[Stored data]
=-=-=

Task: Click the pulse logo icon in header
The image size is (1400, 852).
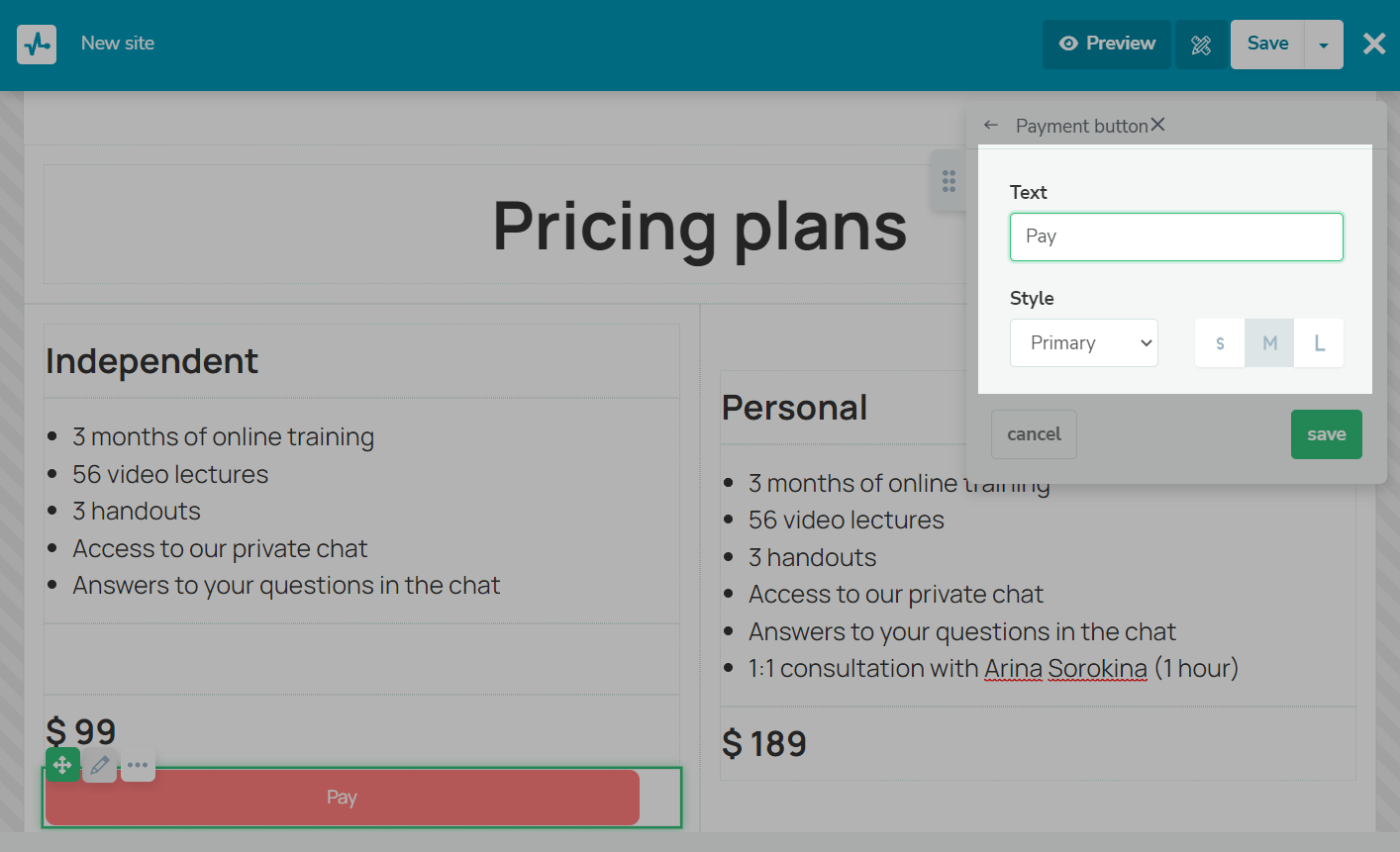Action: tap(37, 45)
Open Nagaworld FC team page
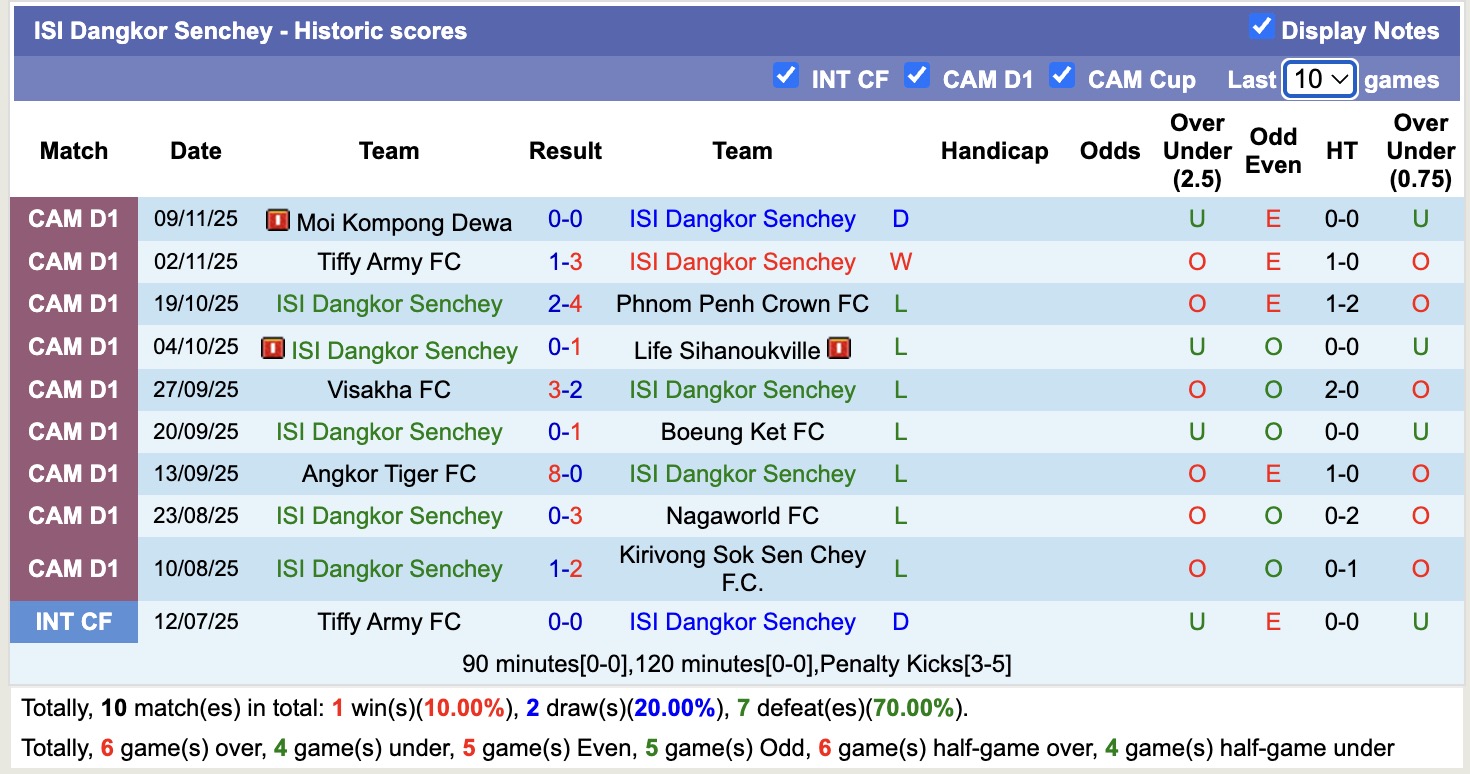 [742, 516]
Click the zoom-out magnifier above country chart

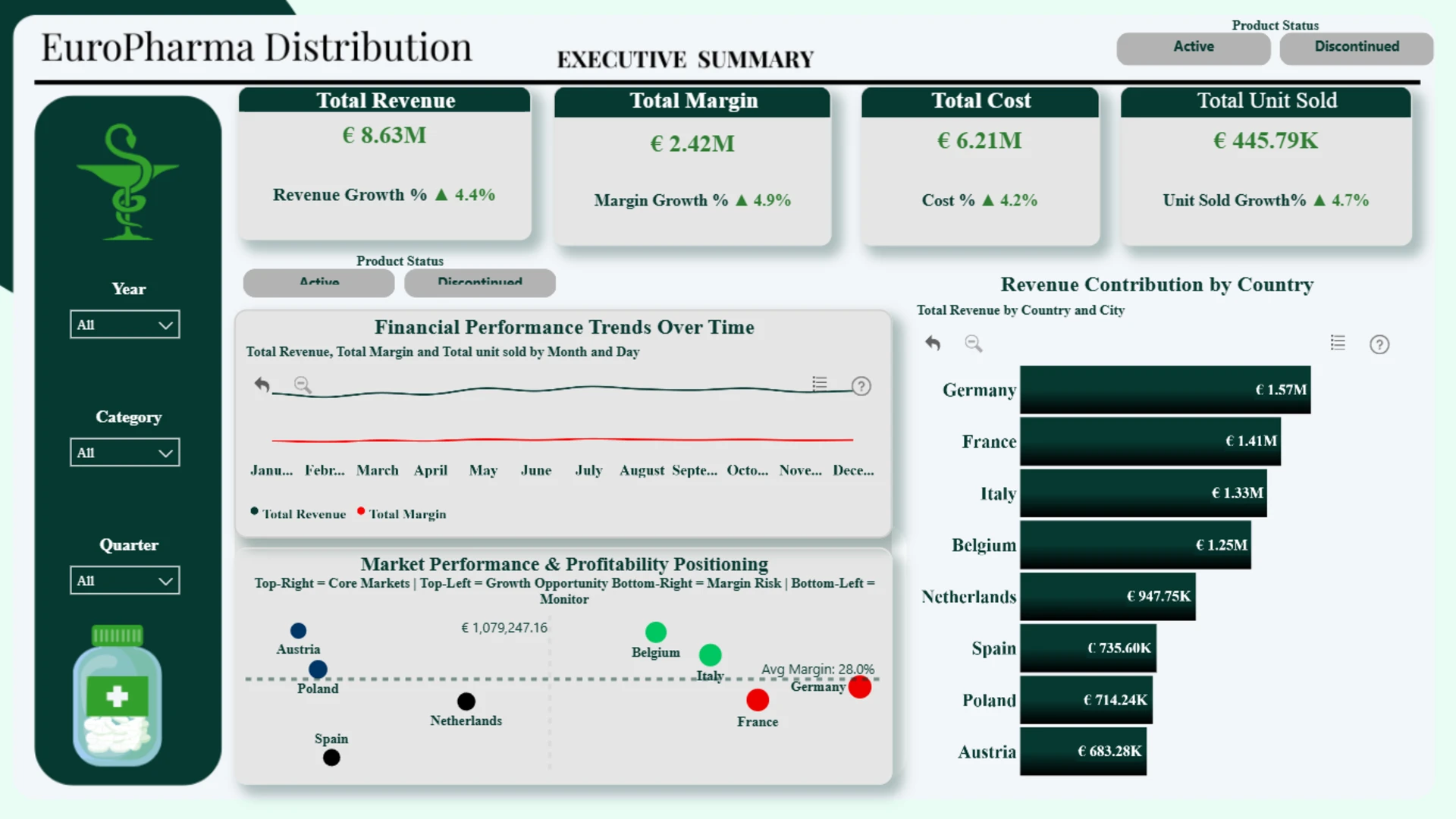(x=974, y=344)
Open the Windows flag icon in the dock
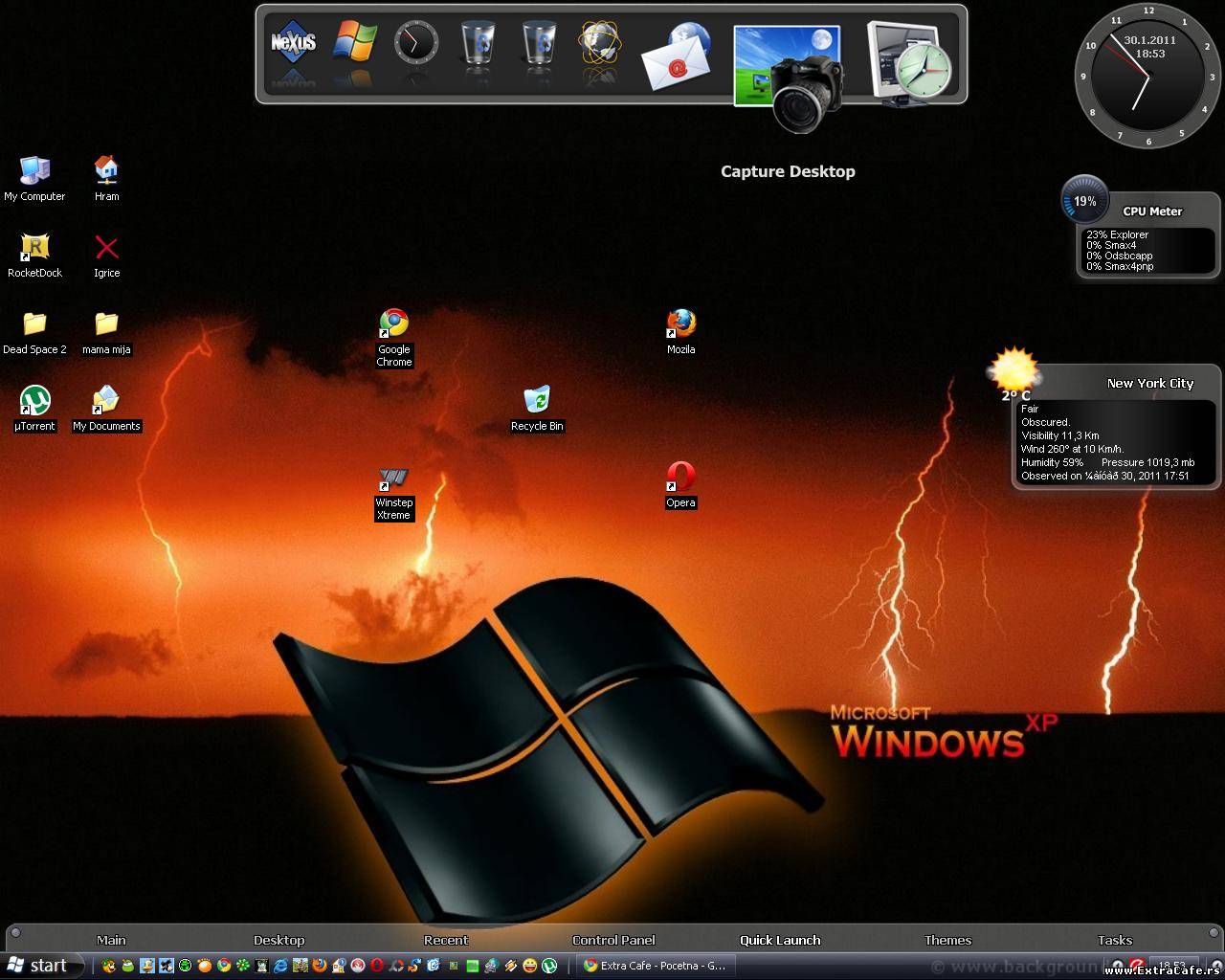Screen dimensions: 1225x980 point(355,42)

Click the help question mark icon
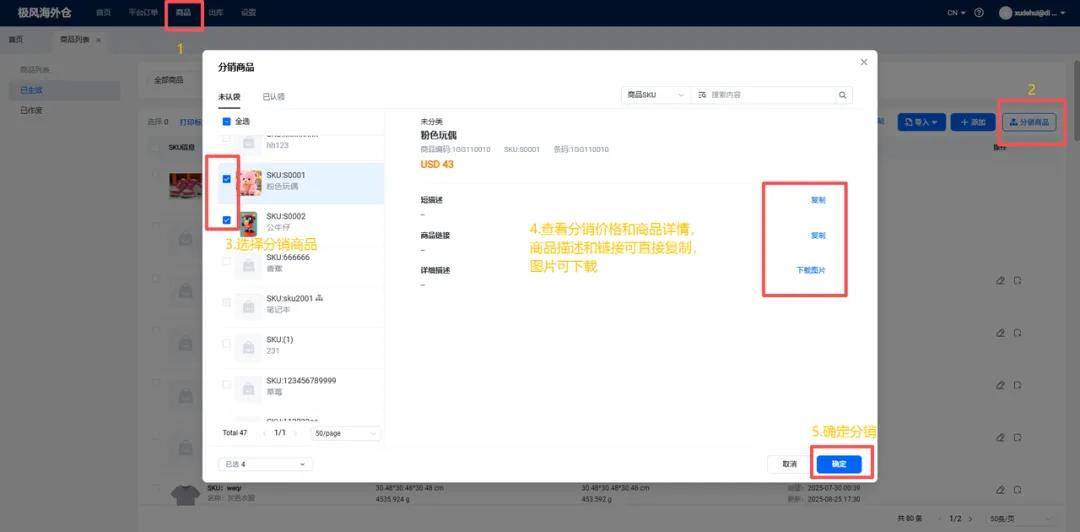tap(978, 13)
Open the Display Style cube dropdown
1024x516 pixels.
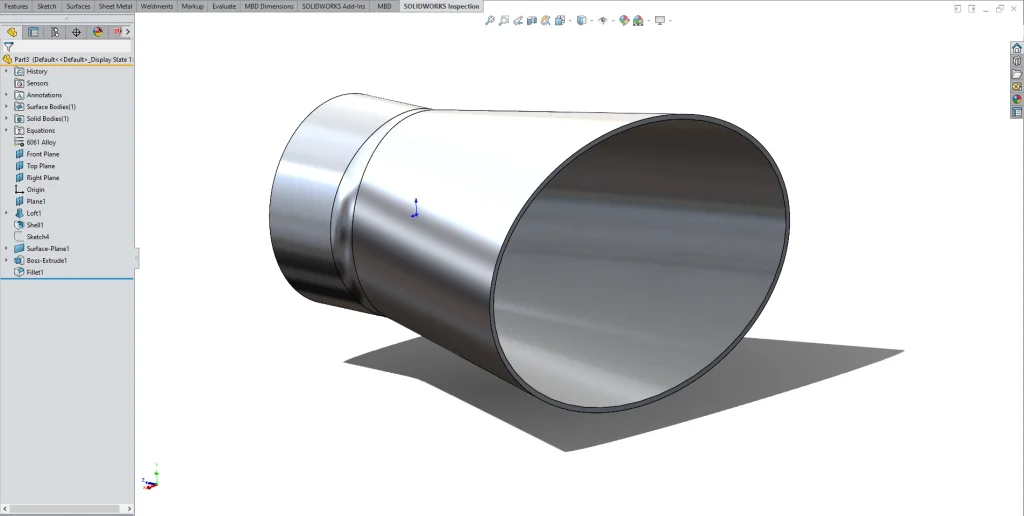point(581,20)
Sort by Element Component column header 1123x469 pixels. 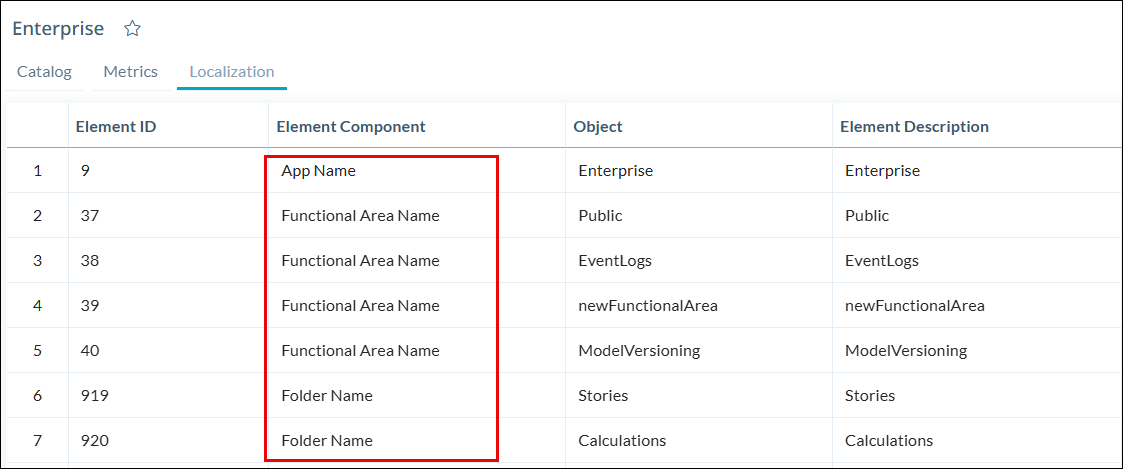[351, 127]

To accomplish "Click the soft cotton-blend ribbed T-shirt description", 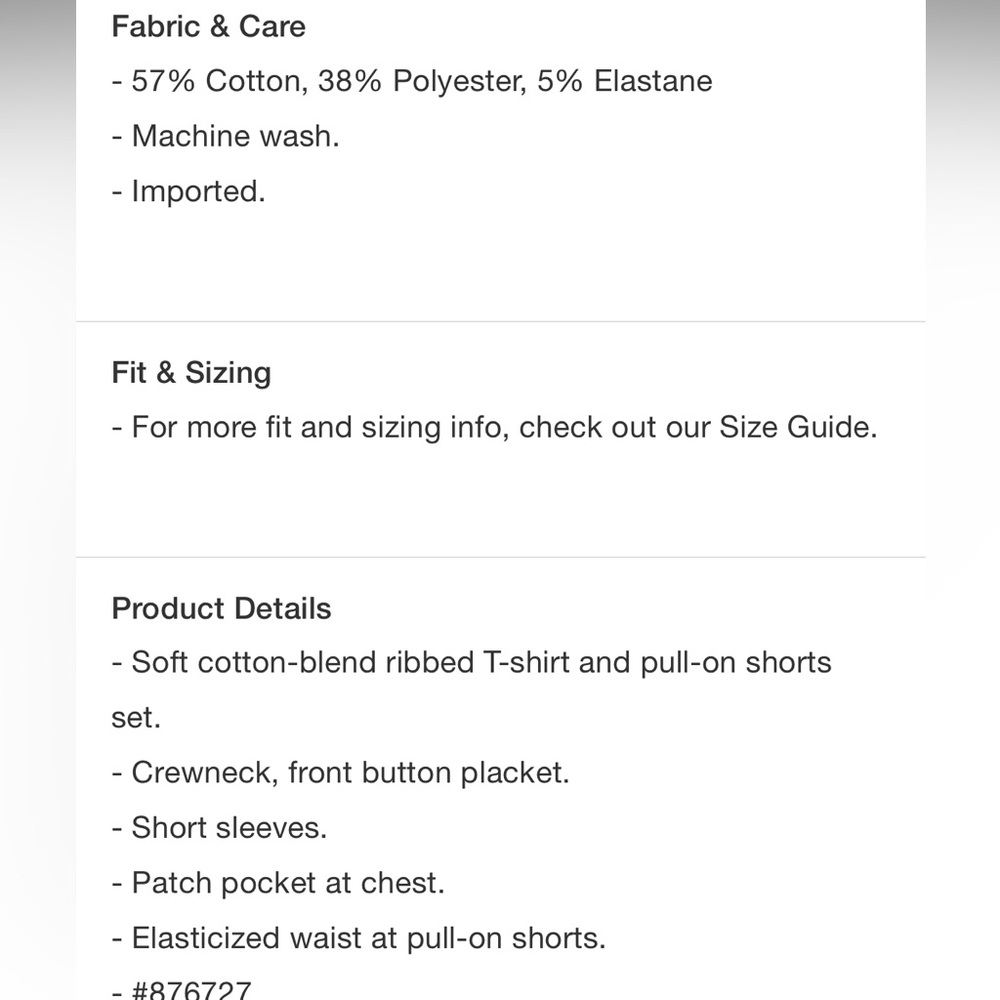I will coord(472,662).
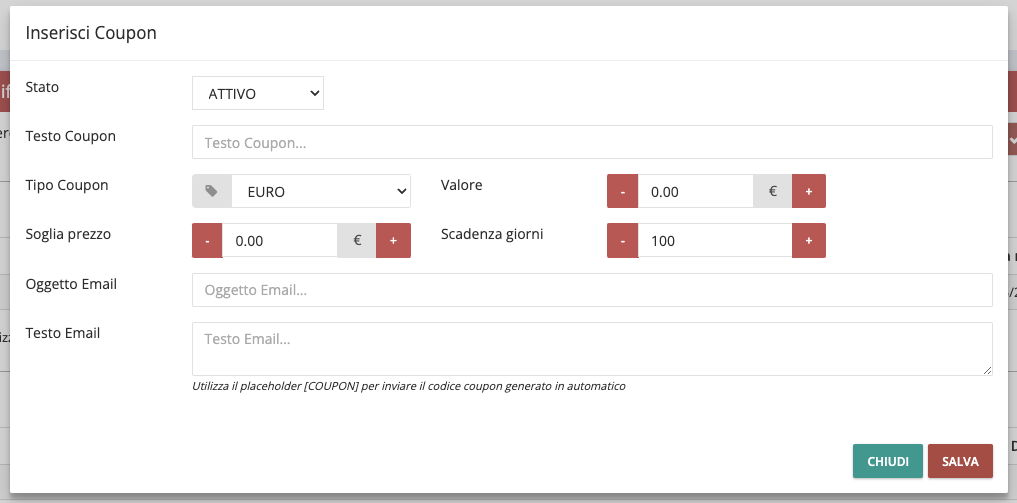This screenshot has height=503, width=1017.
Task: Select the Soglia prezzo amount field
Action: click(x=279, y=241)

=-=-=

TASK => In the data above, start at the line holding "The image size is (1400, 852)." and stop after the line holding "Open the Display Style cube dropdown"; write out those lines exactly, without pictures.

EXERCISE ANSWER =>
The image size is (1400, 852).
Action: tap(37, 45)
Open Nagaworld FC team page
 [742, 516]
Click the zoom-out magnifier above country chart

(x=974, y=344)
Open the Windows flag icon in the dock
Screen dimensions: 1225x980 point(355,42)

Click the help question mark icon
tap(978, 13)
Open the Display Style cube dropdown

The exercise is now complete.